▸ Record excerpts
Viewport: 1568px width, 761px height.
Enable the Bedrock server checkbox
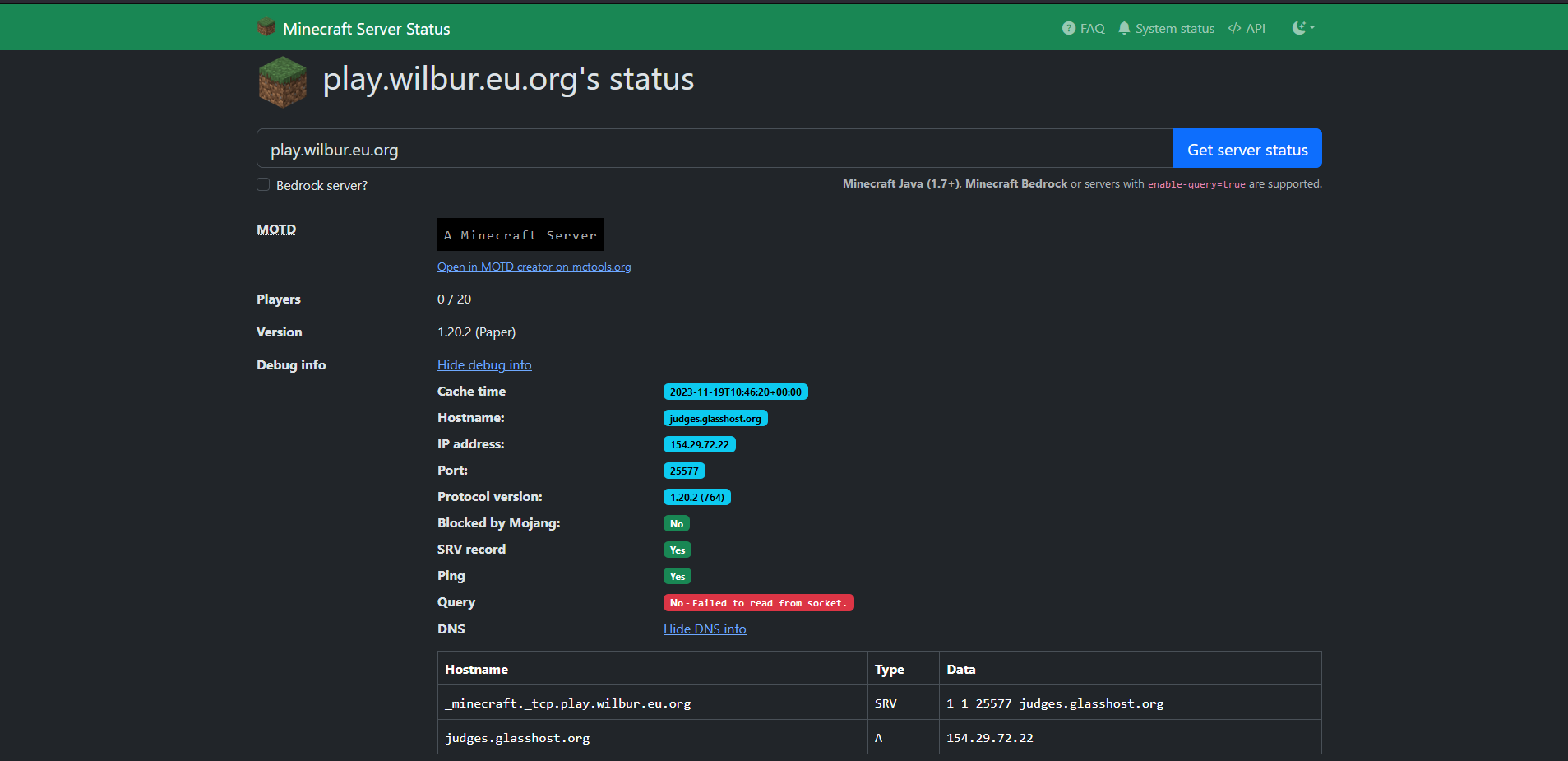pyautogui.click(x=263, y=184)
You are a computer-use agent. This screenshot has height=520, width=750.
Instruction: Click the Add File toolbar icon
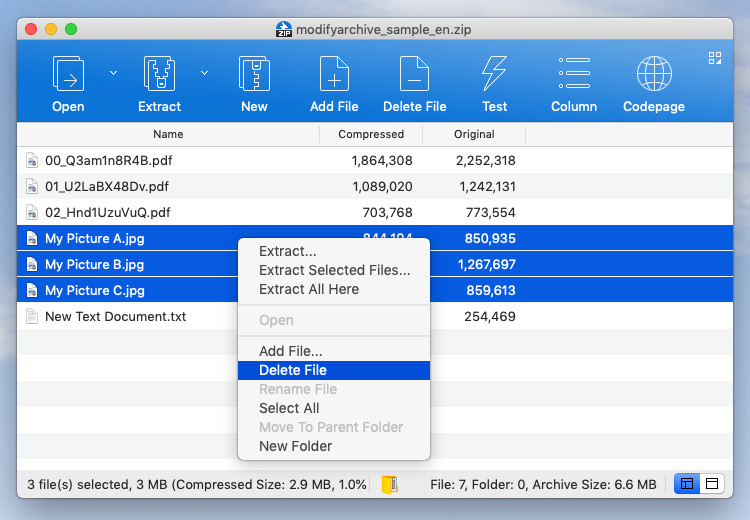pyautogui.click(x=334, y=75)
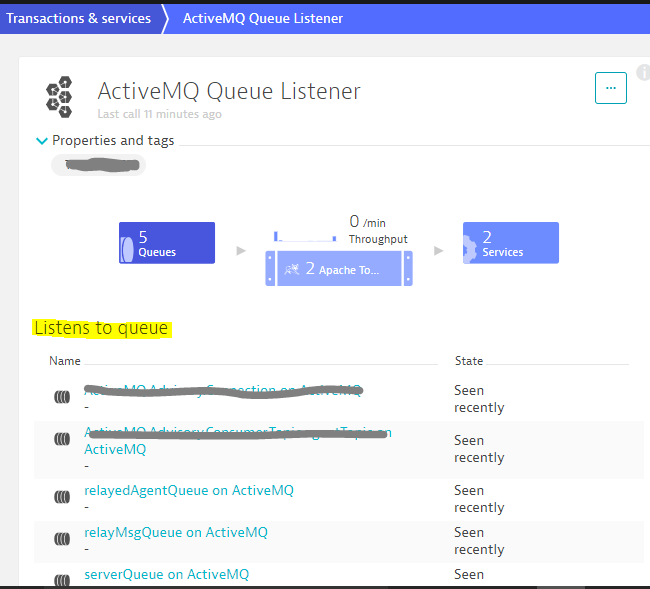Image resolution: width=650 pixels, height=589 pixels.
Task: Click the State column header
Action: [x=469, y=361]
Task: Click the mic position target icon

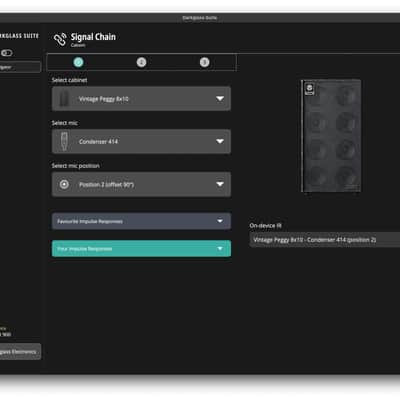Action: click(64, 184)
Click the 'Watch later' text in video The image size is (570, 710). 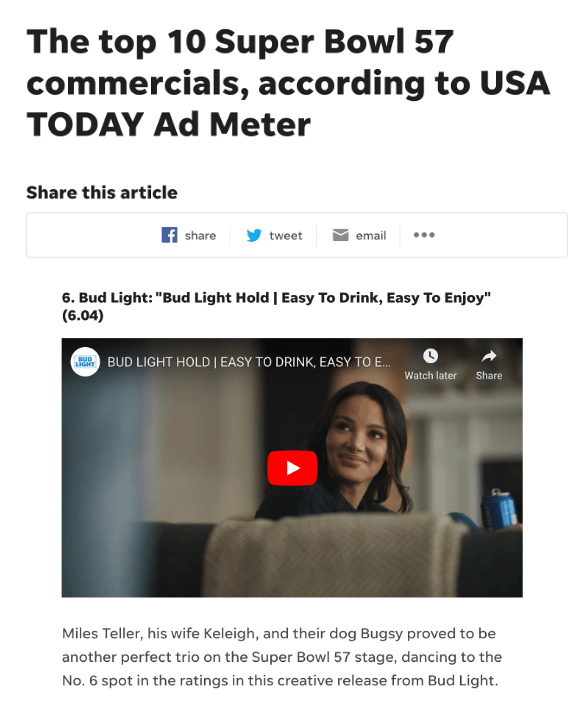click(x=431, y=375)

▸ Aim of the exercise
Please quote the lines of the material, beginning with the first and ending with the one that contains "You are a computer-use", exactly as written and without any pictures.

▸ Problem solution
Viewport: 1568px width, 761px height.
Enable the Bedrock server checkbox
pyautogui.click(x=263, y=184)
You are a computer-use agent. This screenshot has height=520, width=750.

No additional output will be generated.